REQUIREMENT:
With the pictures omitted, set down exactly the lines from the one that contains "You are a GUI" through the last line of the data.

Collected data
------
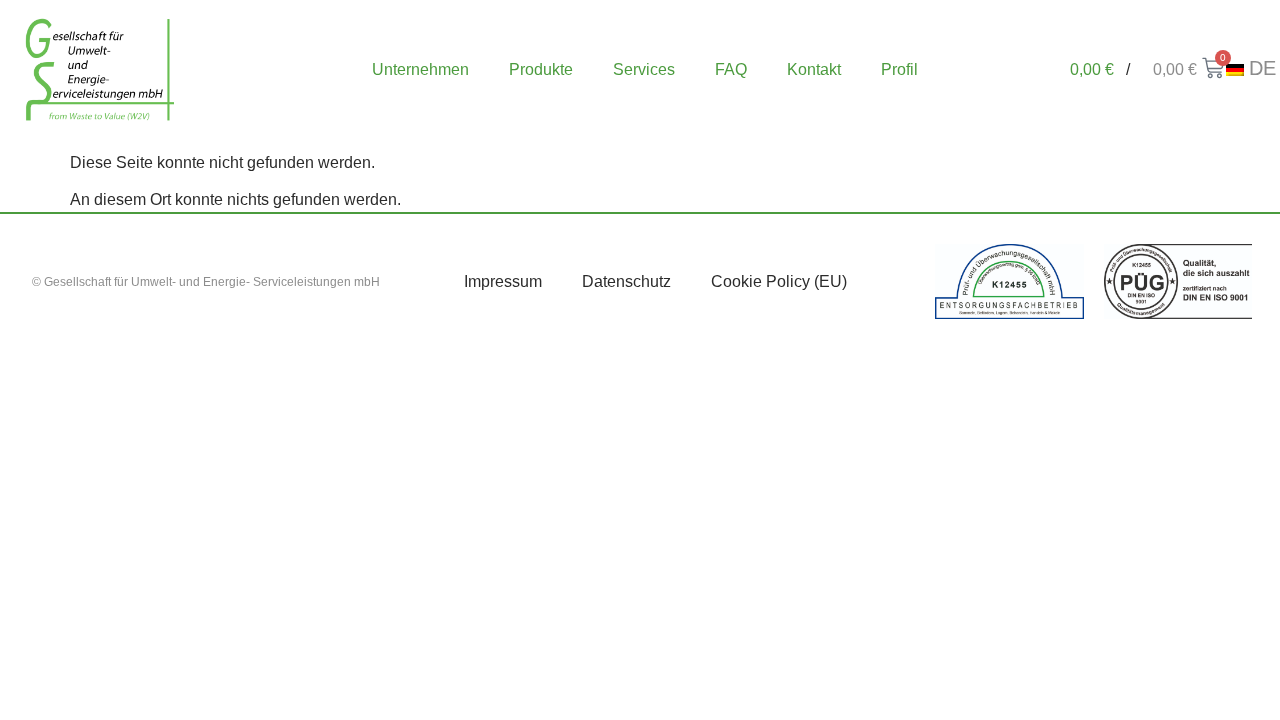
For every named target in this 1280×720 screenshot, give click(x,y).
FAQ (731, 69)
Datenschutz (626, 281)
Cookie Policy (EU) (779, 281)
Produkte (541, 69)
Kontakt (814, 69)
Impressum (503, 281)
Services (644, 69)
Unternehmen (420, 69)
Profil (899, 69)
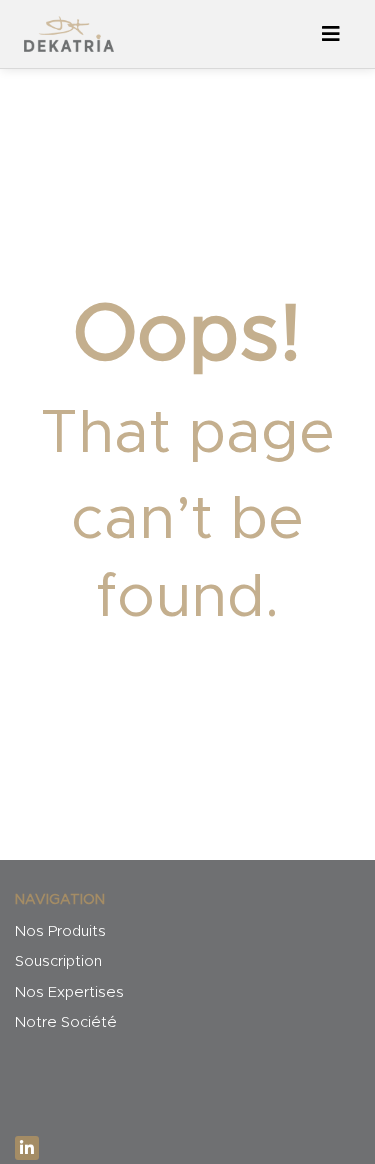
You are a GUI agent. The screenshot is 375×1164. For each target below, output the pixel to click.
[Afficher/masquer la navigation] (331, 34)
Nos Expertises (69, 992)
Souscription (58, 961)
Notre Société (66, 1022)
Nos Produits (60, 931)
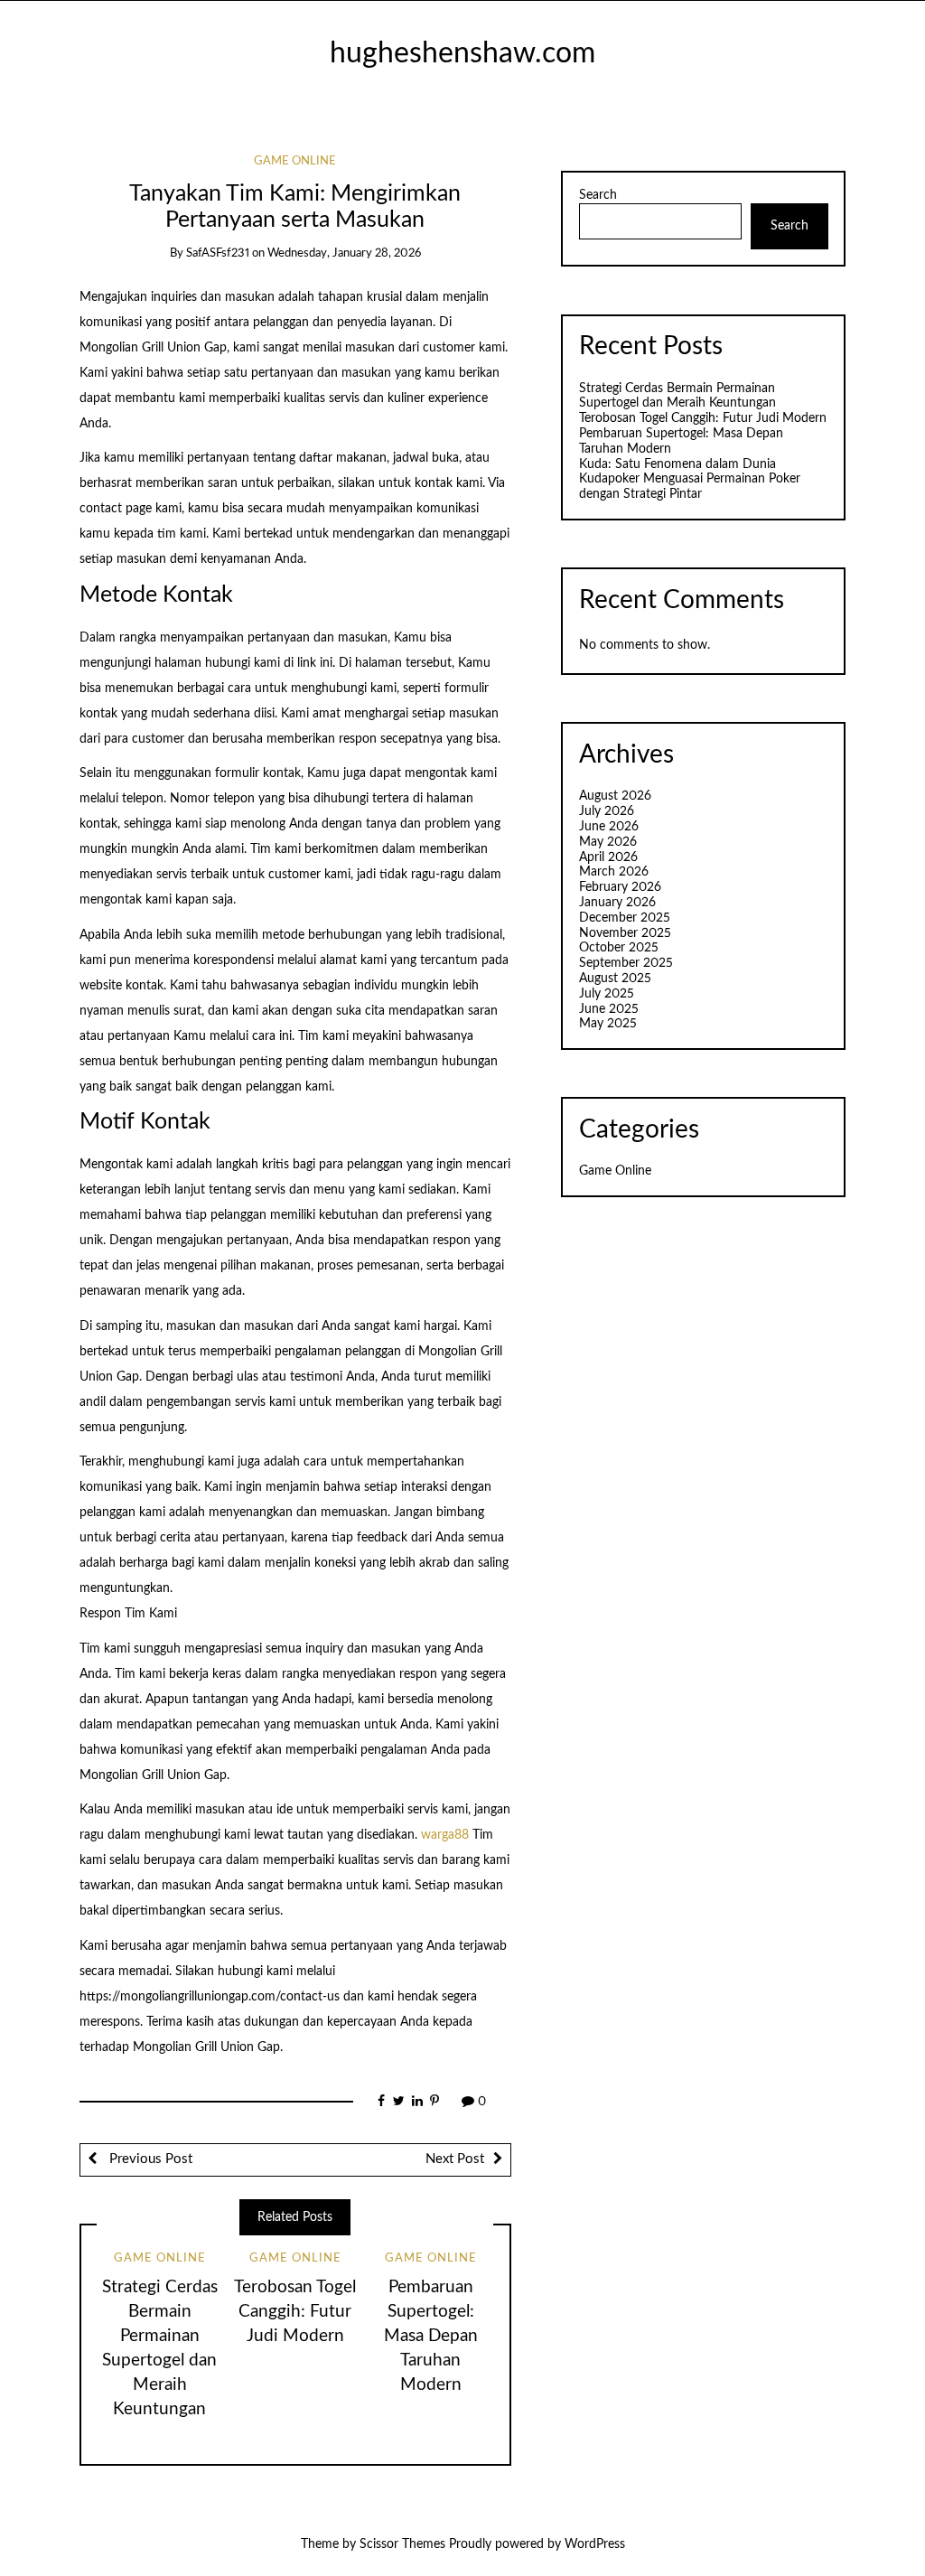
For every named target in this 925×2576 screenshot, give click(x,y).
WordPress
------
FINISHED EXERCISE:
You are a GUI agent. The screenshot is 375×1164. For each target below, output the pixel to click.
[Afficher/masquer la navigation] (331, 34)
Nos Expertises (69, 992)
Souscription (58, 961)
Notre Société (66, 1022)
Nos Produits (60, 931)
For every named target in this 925×2576 screenshot, give click(x,y).
WordPress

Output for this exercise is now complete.